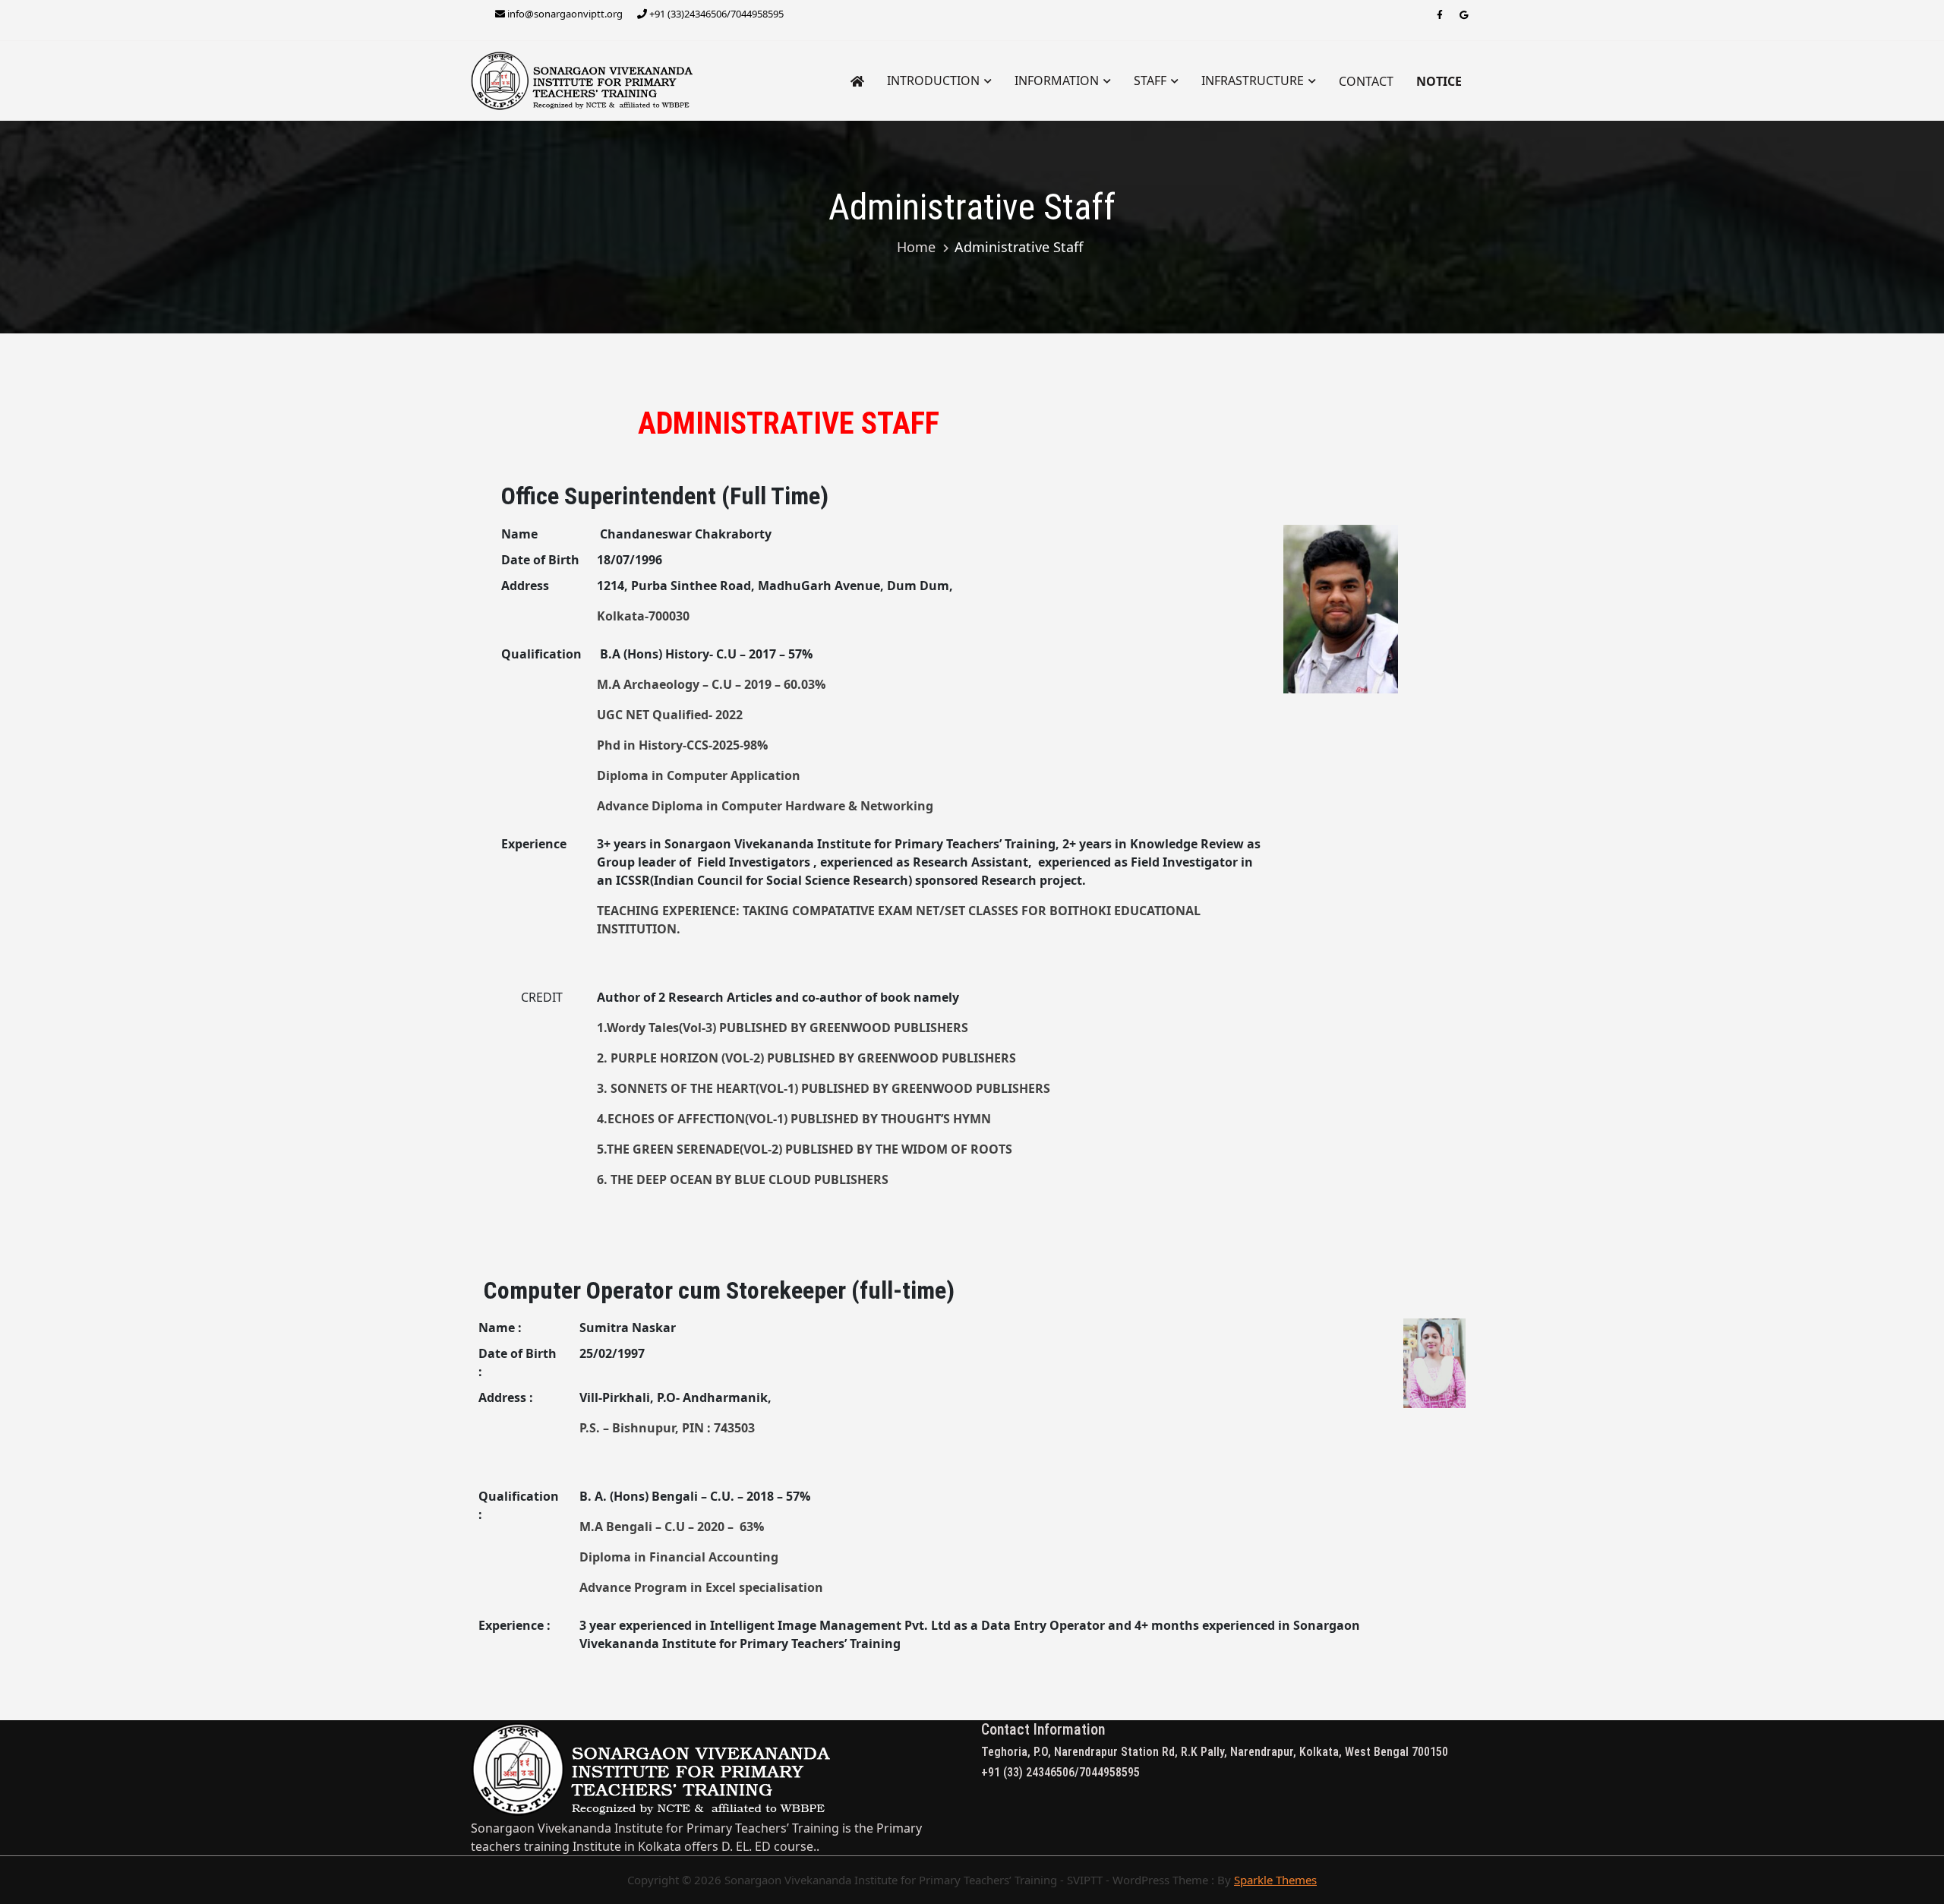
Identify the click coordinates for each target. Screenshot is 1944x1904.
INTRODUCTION (933, 80)
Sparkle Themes (1275, 1879)
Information (1057, 80)
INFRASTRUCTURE (1252, 80)
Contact (1366, 81)
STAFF (1150, 80)
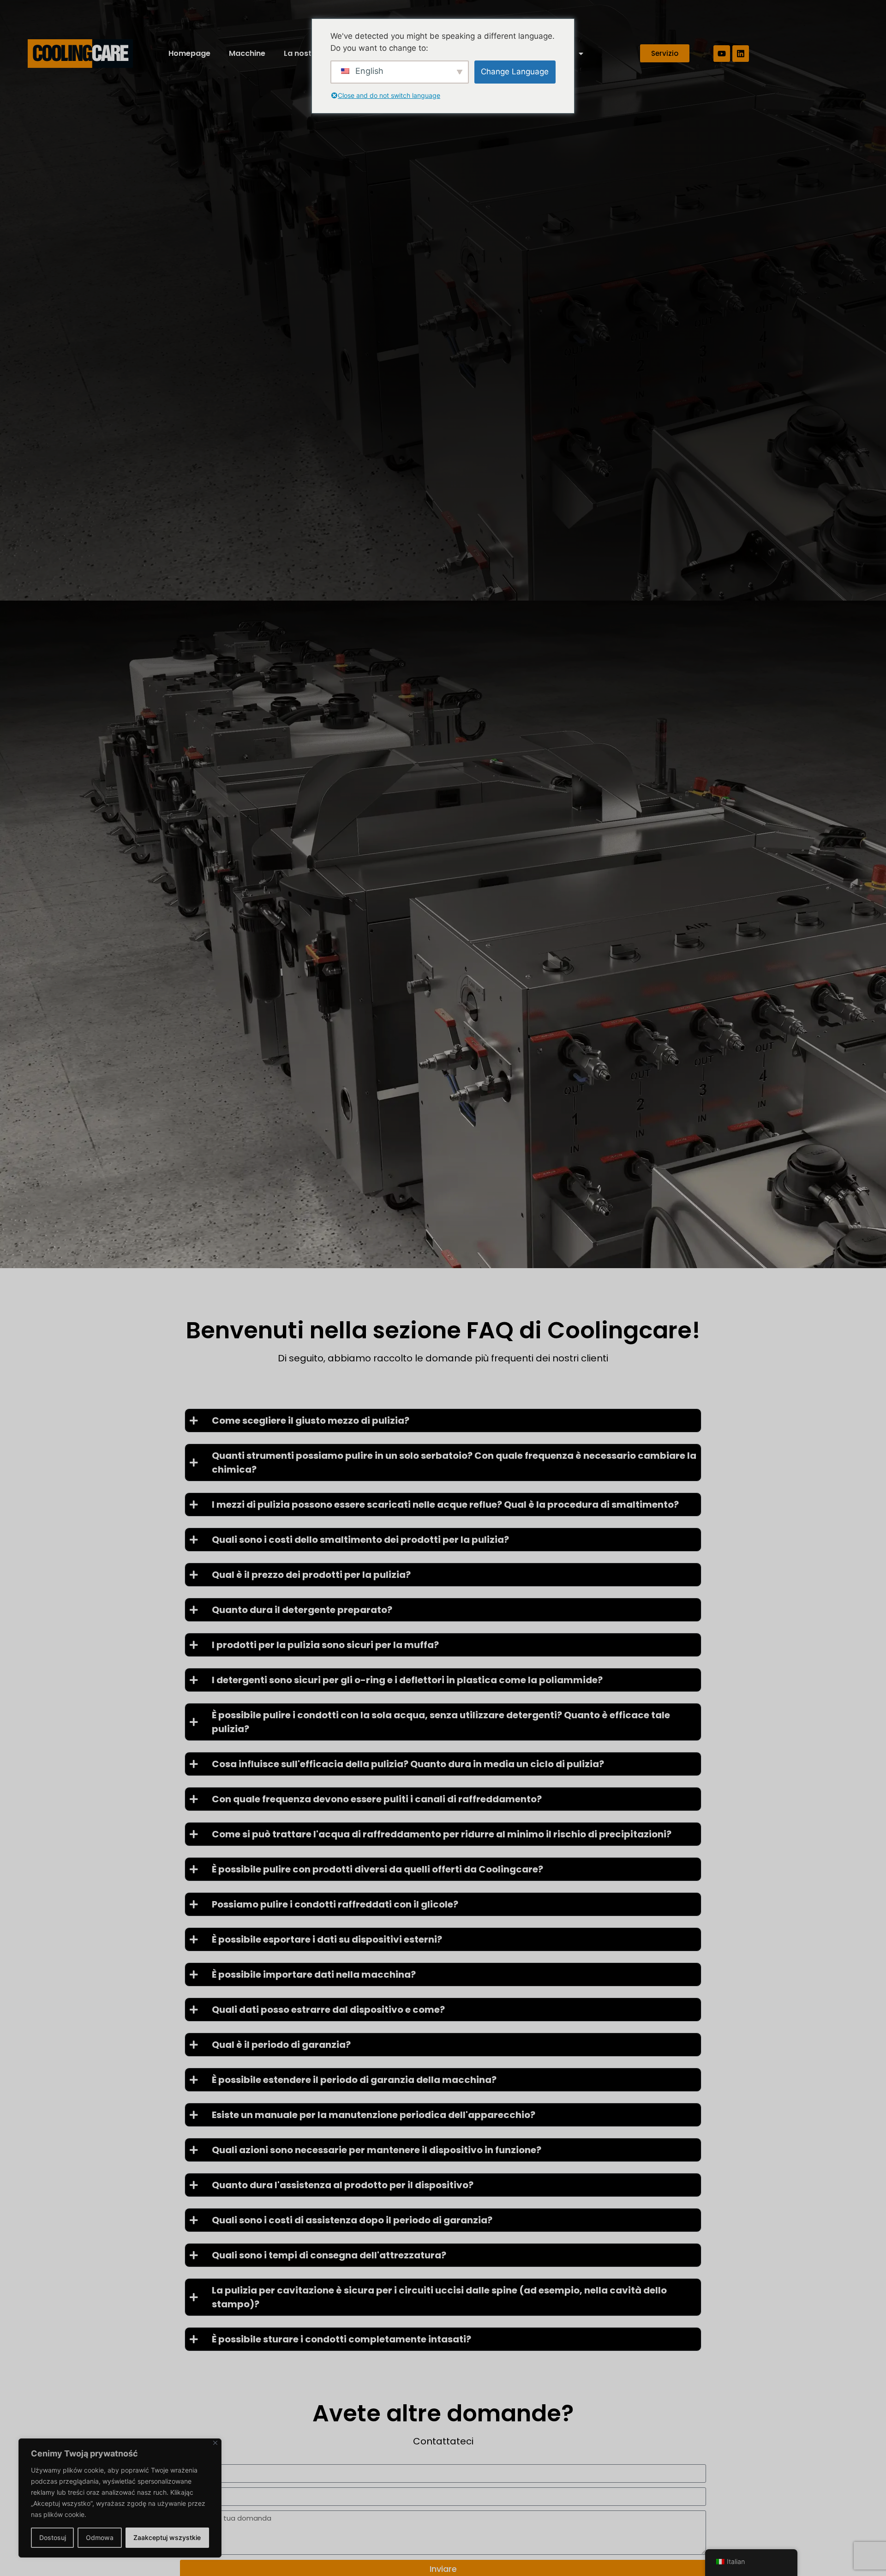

[Work to be completed]:
Retype all of the material above precisely as it reads. Pictures are not part of the copy.

[Answer to this task]:
Identify the click coordinates for each target. Screenshot is 1944x1904.
INTRODUCTION (933, 80)
Sparkle Themes (1275, 1879)
Information (1057, 80)
INFRASTRUCTURE (1252, 80)
Contact (1366, 81)
STAFF (1150, 80)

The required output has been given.